Your copy should begin at the line containing "This screenshot has height=814, width=1238." and end at the last line of the records below, matching each line exactly and leaving out pictures.

═══ DATA EXTRACT

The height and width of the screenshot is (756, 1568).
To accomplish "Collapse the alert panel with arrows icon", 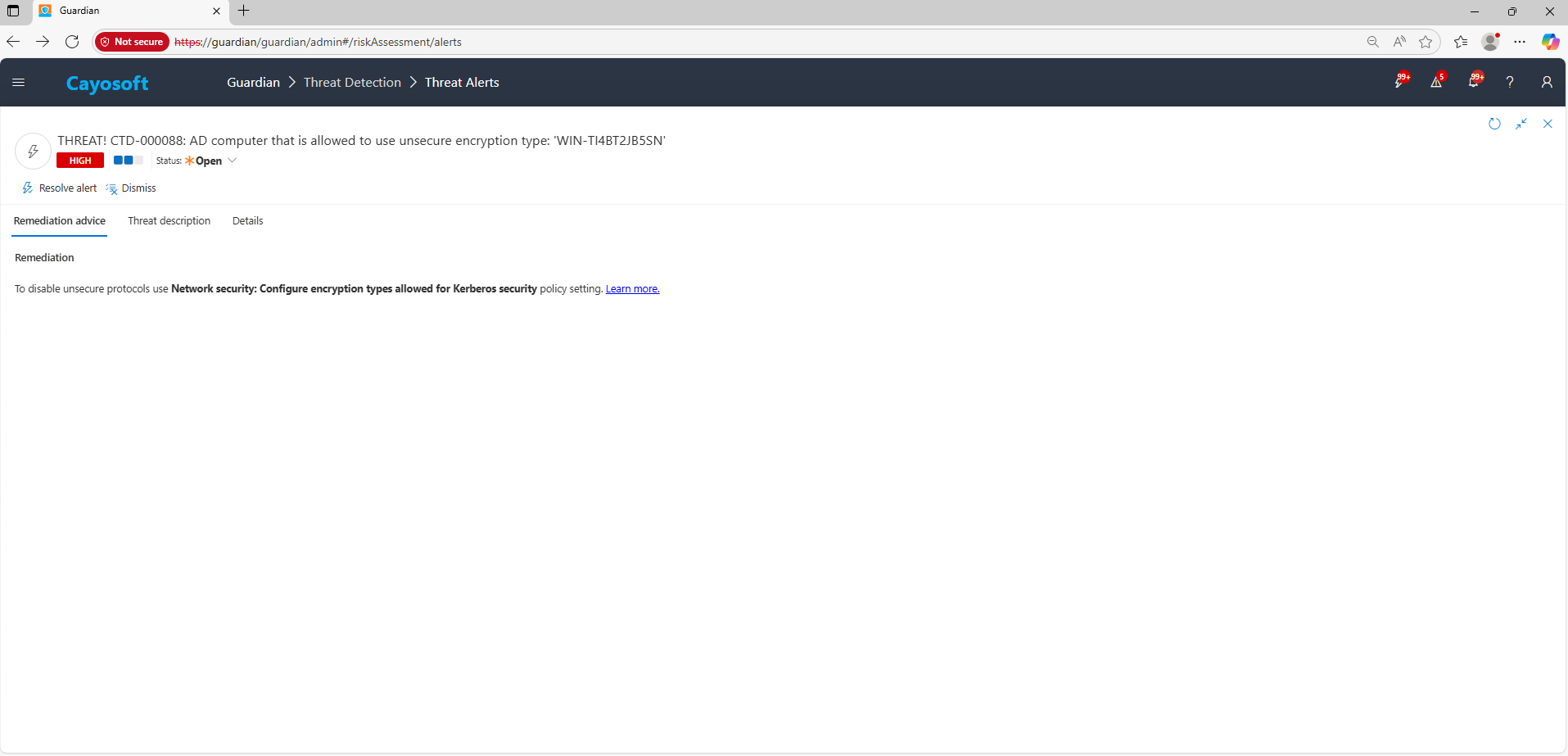I will pyautogui.click(x=1521, y=124).
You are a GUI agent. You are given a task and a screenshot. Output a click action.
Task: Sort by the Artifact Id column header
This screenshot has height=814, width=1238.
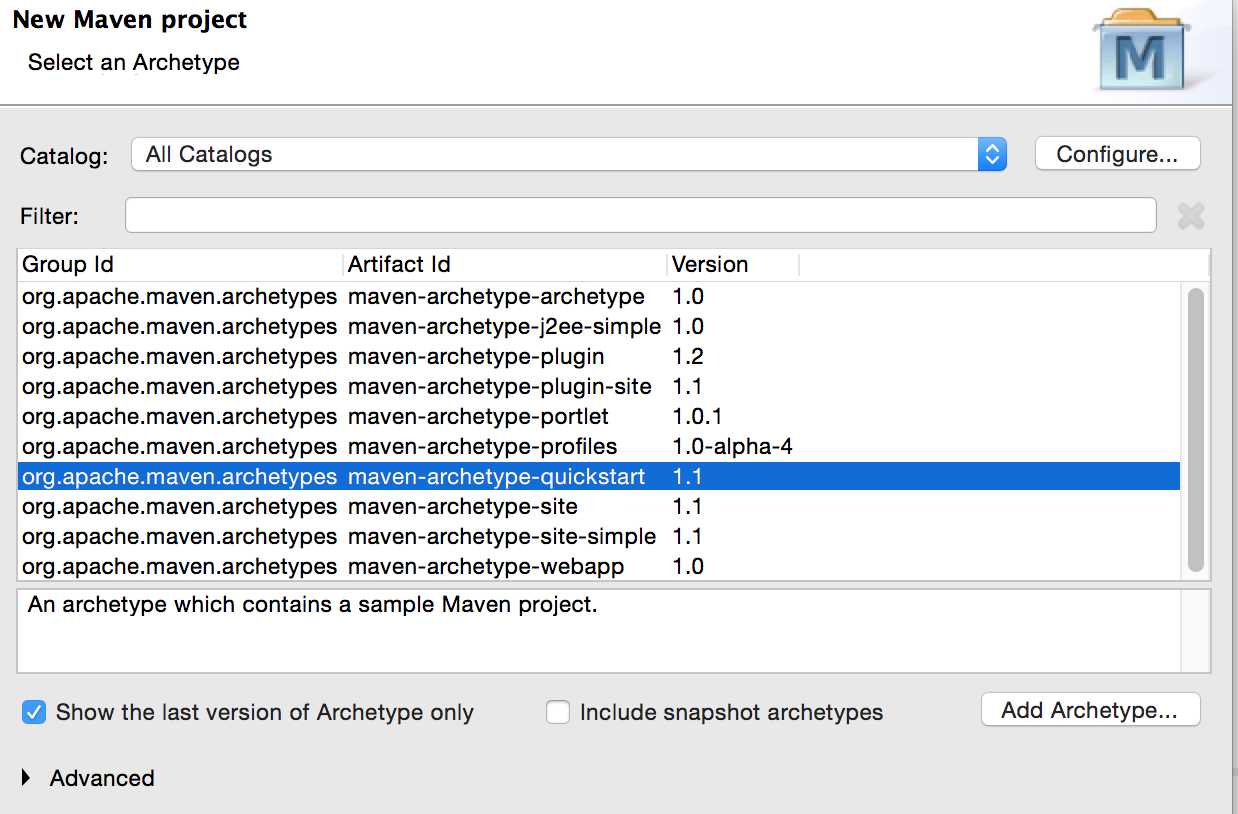point(504,265)
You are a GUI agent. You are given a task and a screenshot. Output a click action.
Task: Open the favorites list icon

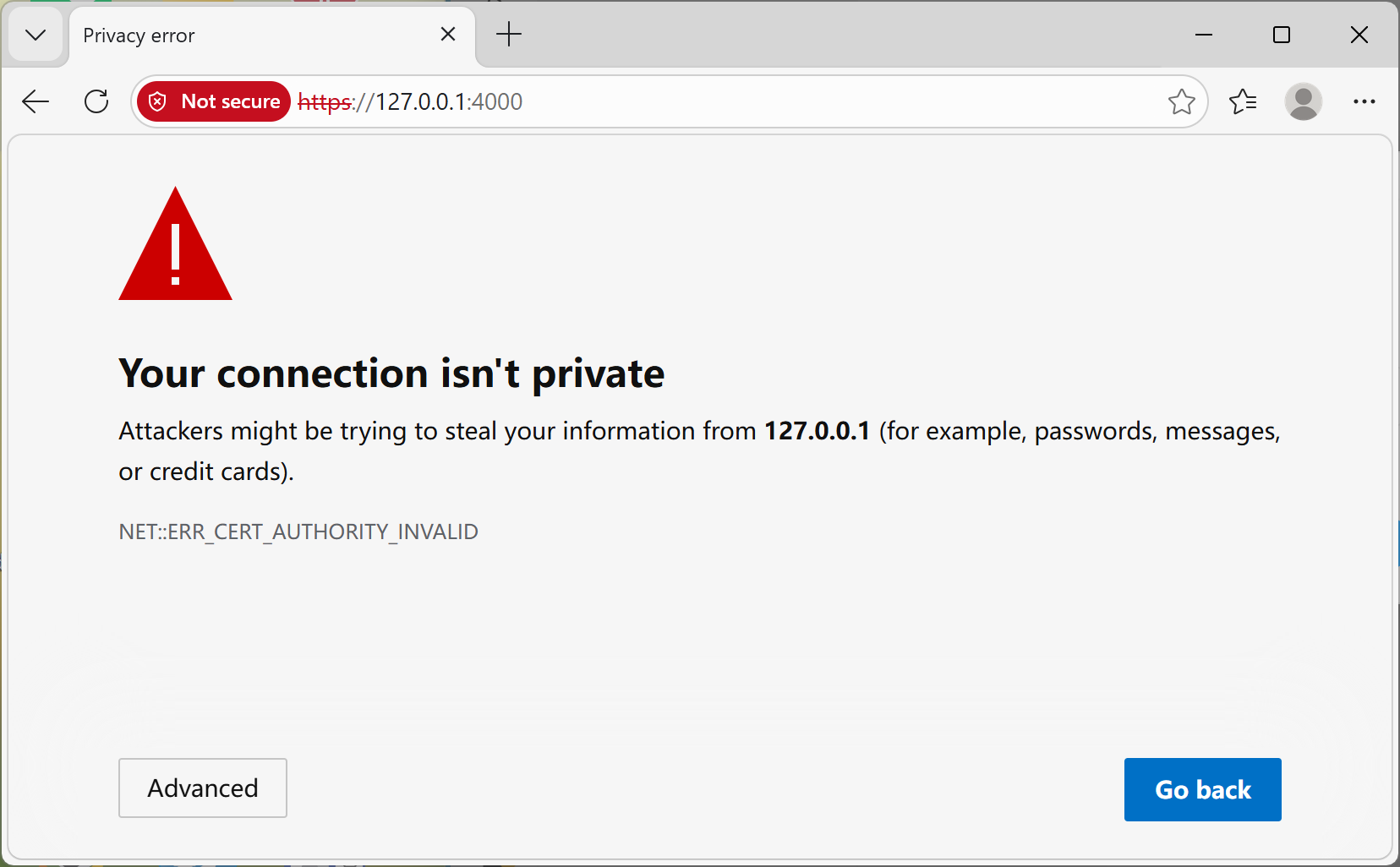(x=1243, y=101)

══════

RESPONSE TO THE TASK =
This screenshot has height=814, width=1238.
point(504,265)
You are a GUI agent. You are given a task and a screenshot. Output a click action.
Task: Open the favorites list icon

(x=1243, y=101)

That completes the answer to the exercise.